Open street maps (Q4): In section 3.4, we collect the latest NAIP images (2021 and 2022). We also collect the OSM data from the same year instead of the latest one. We have made this information clear in the revision.
Ethics Considerations (Q5): Thank you for raising these concerns! To mitigate the misuse of our model we plan to release the data and the trained models only to users complying with an ethics agreement. By adhering to the ethics agreement, the user agrees to follow the laws, regulations, and the ASPRS Code of Ethics. We also ask the user to provide their intended use case before accessing the model. Another thing to note is that the data we use for this training is already freely and publicly available, hence our model is not exacerbating the issue of privacy.
The new updates in the paper are highlighted in red color.
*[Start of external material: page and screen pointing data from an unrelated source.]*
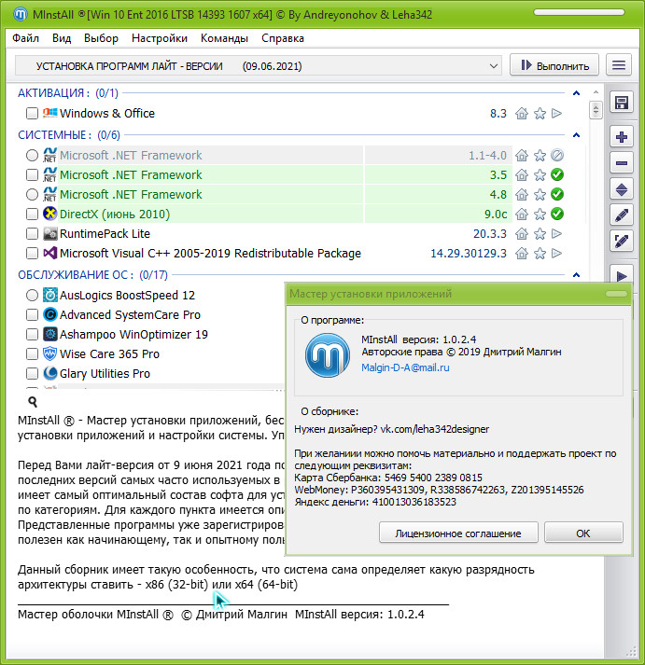
Task: Click the Malgin-D-A@mail.ru email link
Action: point(405,368)
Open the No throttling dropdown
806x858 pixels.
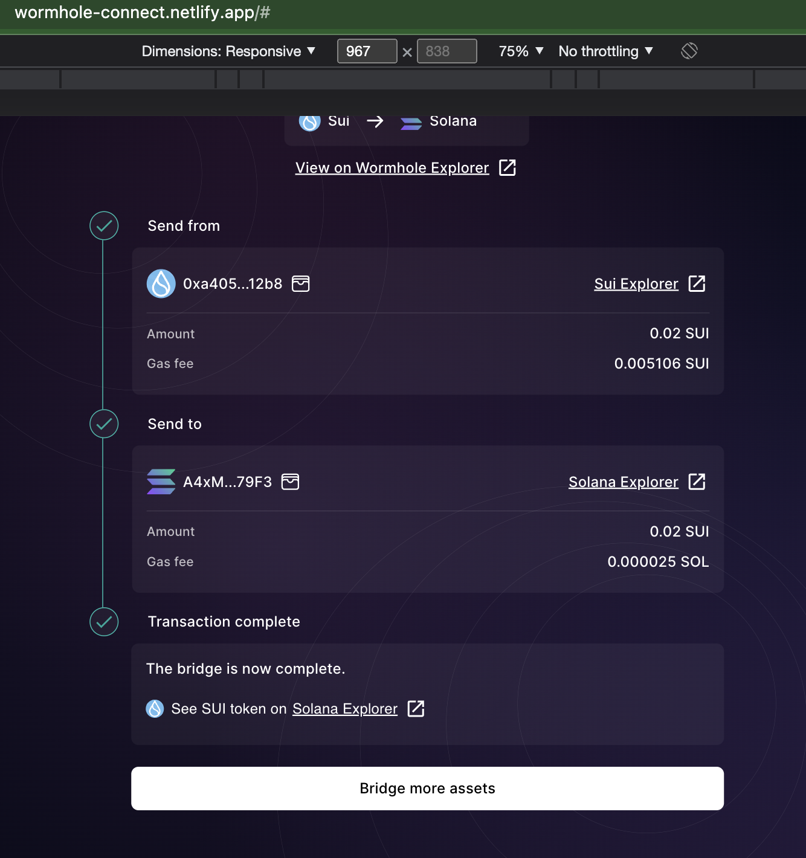click(x=605, y=51)
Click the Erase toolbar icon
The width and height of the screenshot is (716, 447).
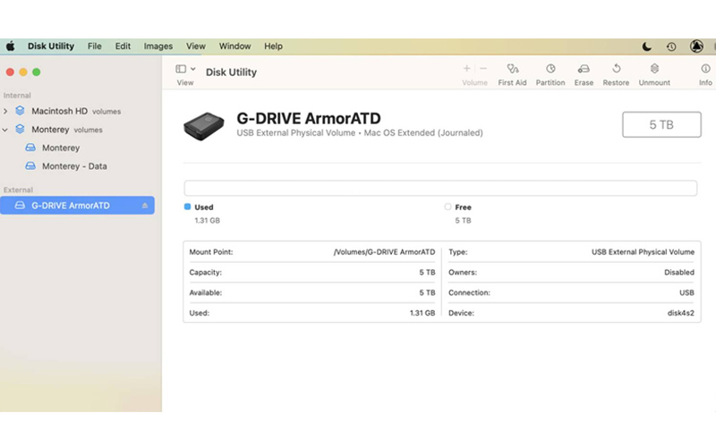(x=584, y=69)
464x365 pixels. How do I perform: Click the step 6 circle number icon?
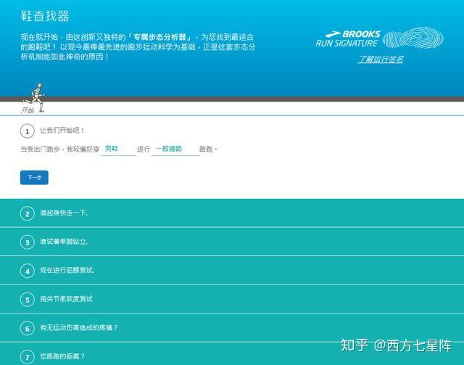[28, 328]
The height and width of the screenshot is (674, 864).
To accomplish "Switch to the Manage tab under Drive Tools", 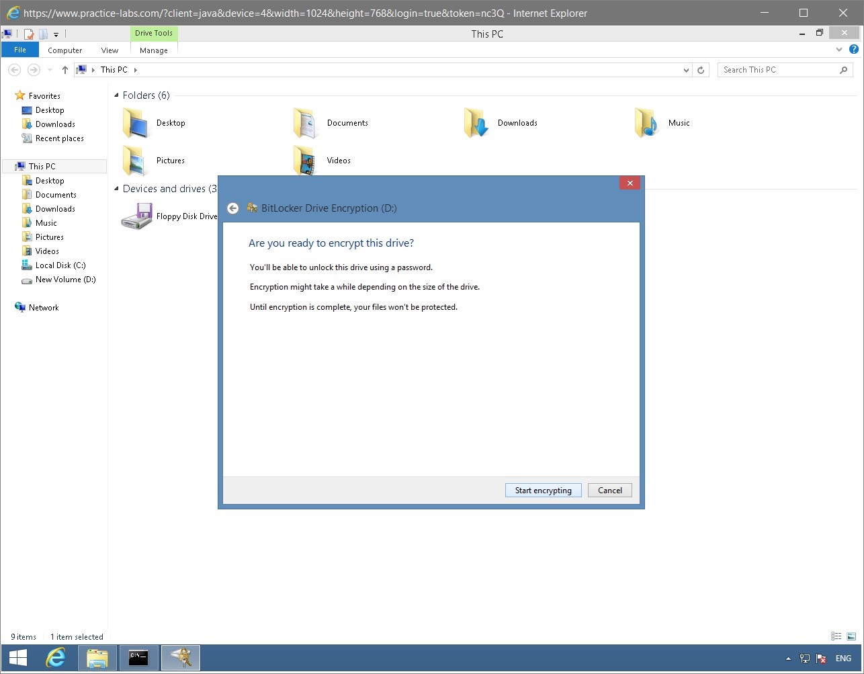I will 153,50.
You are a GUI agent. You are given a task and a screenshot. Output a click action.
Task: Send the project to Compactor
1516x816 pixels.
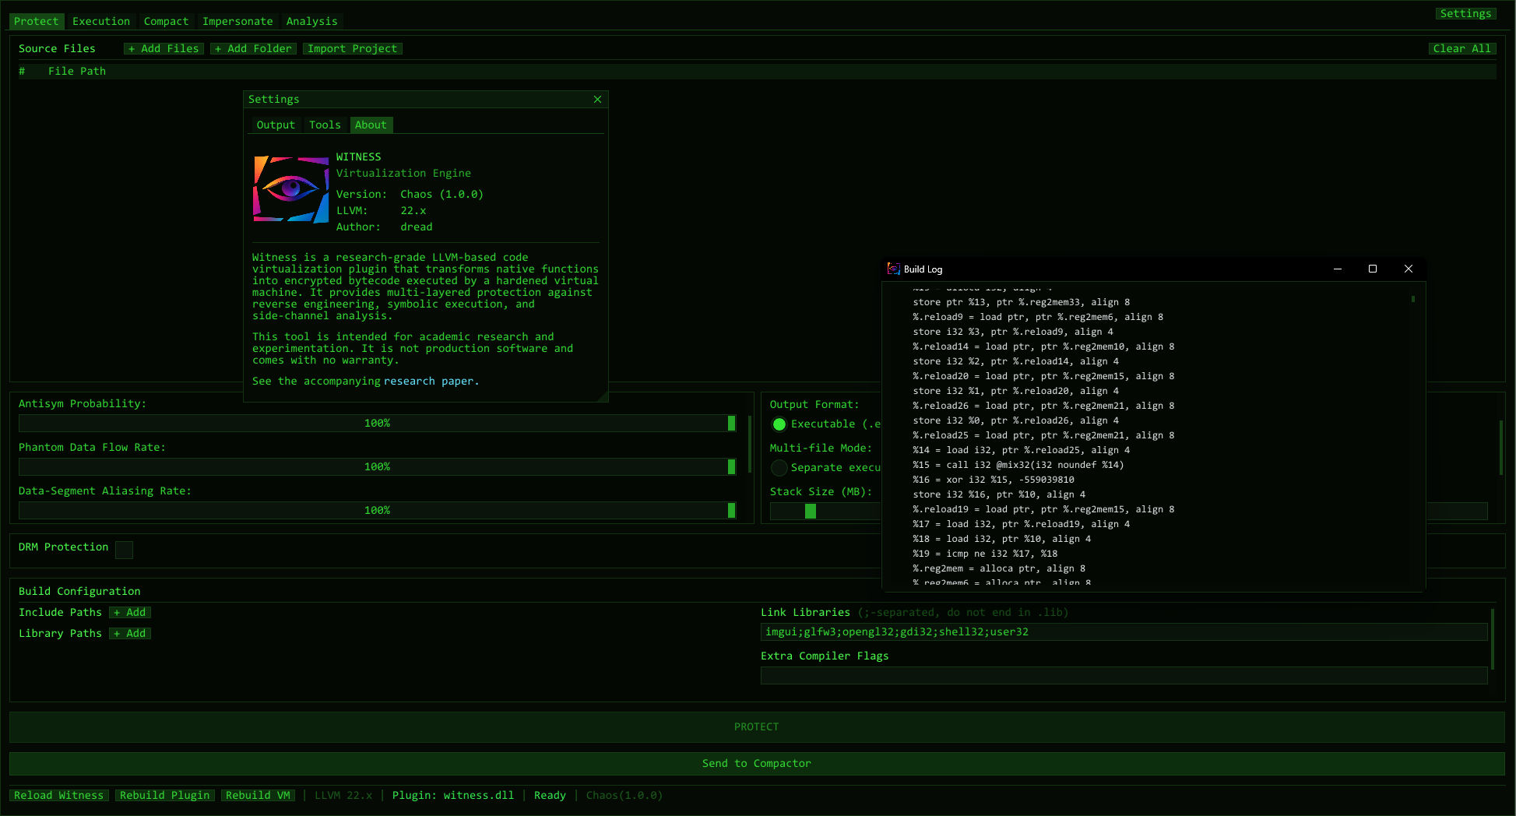coord(756,763)
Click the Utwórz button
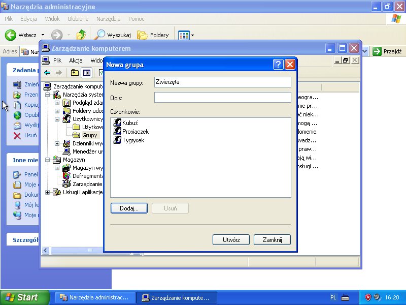406x305 pixels. coord(231,239)
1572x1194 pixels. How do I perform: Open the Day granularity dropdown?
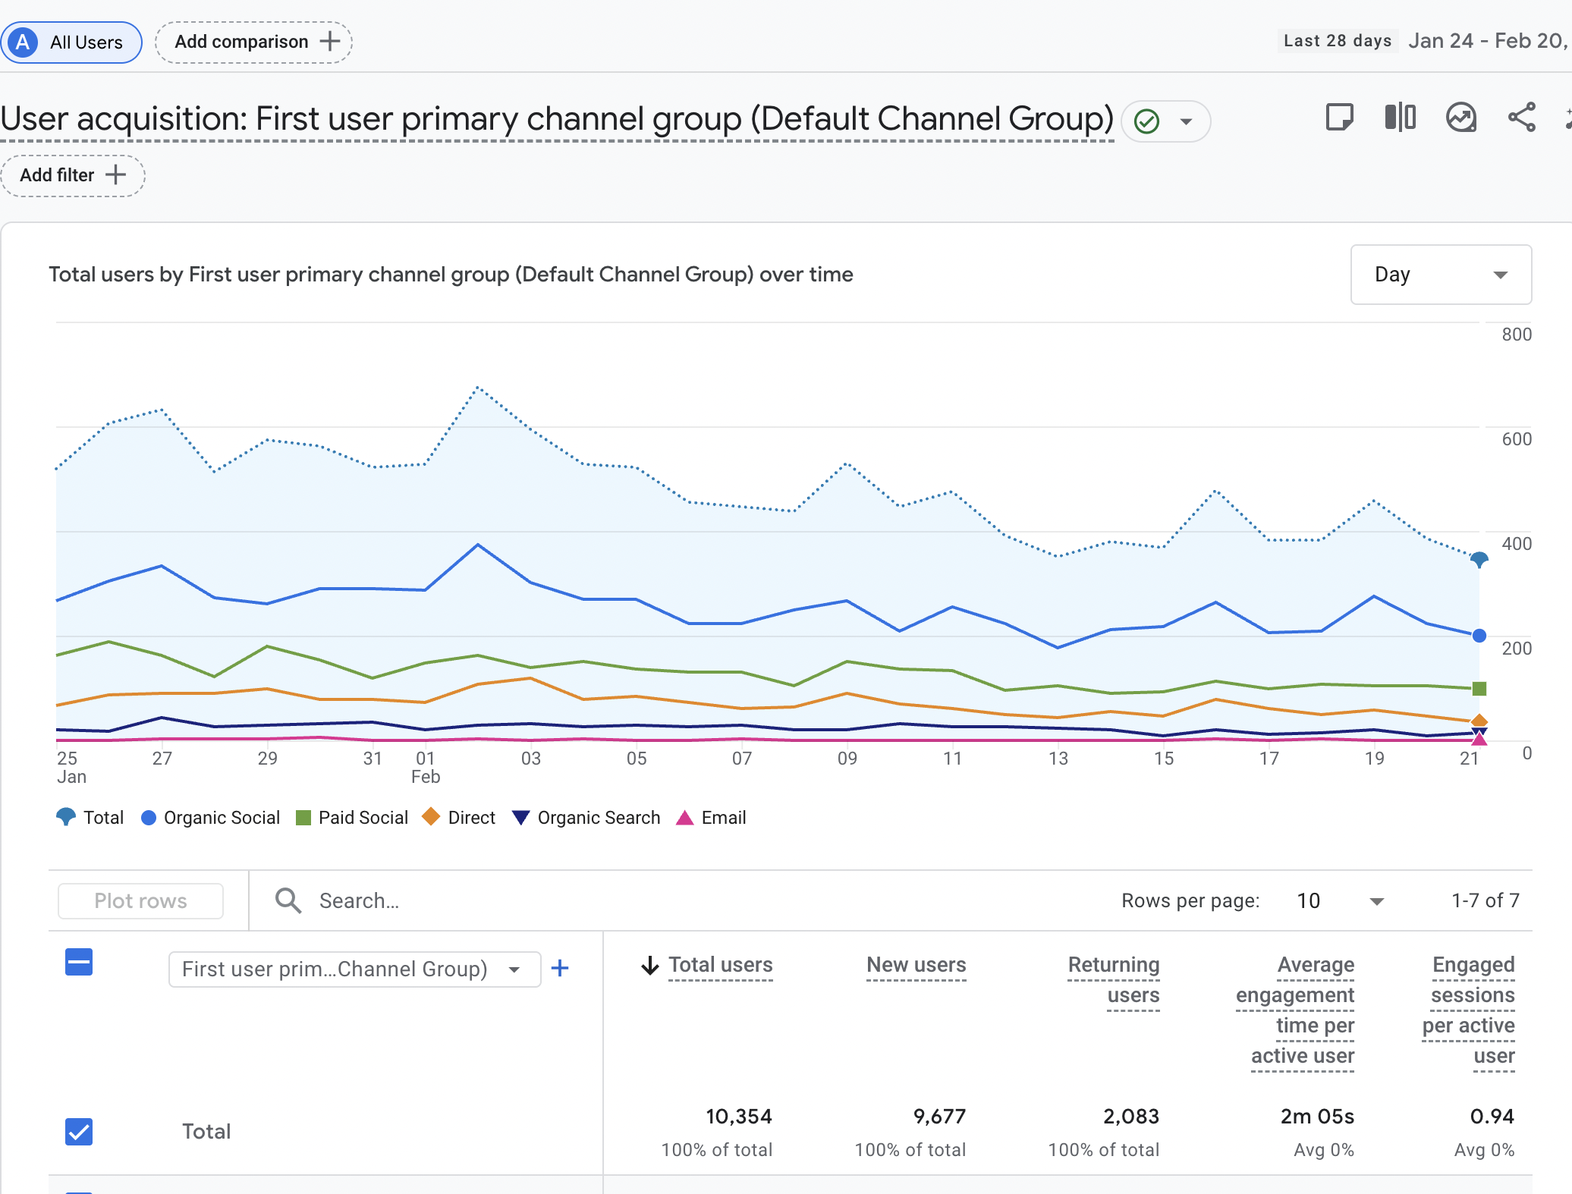pyautogui.click(x=1440, y=275)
The paper presents a new method for training vision-language models for remote-sensing images without textual annotations. The authors use GGB bands of satellite imagery, Sentinel-2 and NIAP datasets, and geotagged annotated photos from Flickr. The model consists of image-level and pixel-level components, with applications in annotation and question-answering. The paper addresses the challenge of obtaining a VLM for remote sensing images, which require a large number of image-text pairs. The GRAFT model, developed by aligning satellite images to internet images in the CLIP space, performs well in zero-shot classification, retrieval, segmentation, and VQA tasks.
Strengths
• Large curated dataset with useful applications like annotation and question-answering. • Novel idea of aligning satellite and ground image representation for remote sensing CLIP model training. • Superior performance demonstrated in experiments on multiple downstream tasks. • Development of image-level and pixel-level models based on 1-to-N relationship between satellite and ground images. • Pretraining model collected nearly ten million images.
Weaknesses
• The paper is limited to training on the RGB bands of satellite imagery, limiting its applications in agriculture, earth, and biological sciences. • The key to the model is a well-aligned ground image-language model and ground-satellite alignment. • The main concern is ground-satellite alignment, which is criticized for its potential bias and worse results. • The authors claim that existing remote sensing image-text datasets have only 10k samples, but the volume of RS5M has reached 5 million. • The model was initialized by the CLIP image encoder, but it is suggested to train the satellite image encoder fS from scratch to demonstrate the method's real ability. • The authors developed a VLM without textual annotations, but the proposed model is still used as a visual encoder in existing VLM models. • The challenge lies in bridging the gap between describing natural images and remote sensing images, which may limit the usage of the proposed method.
为何不给更高分
The paper proposes a nice approach but the audience is limited due to an specific problem.
为何不给更低分
The paper is good enough to be rejected.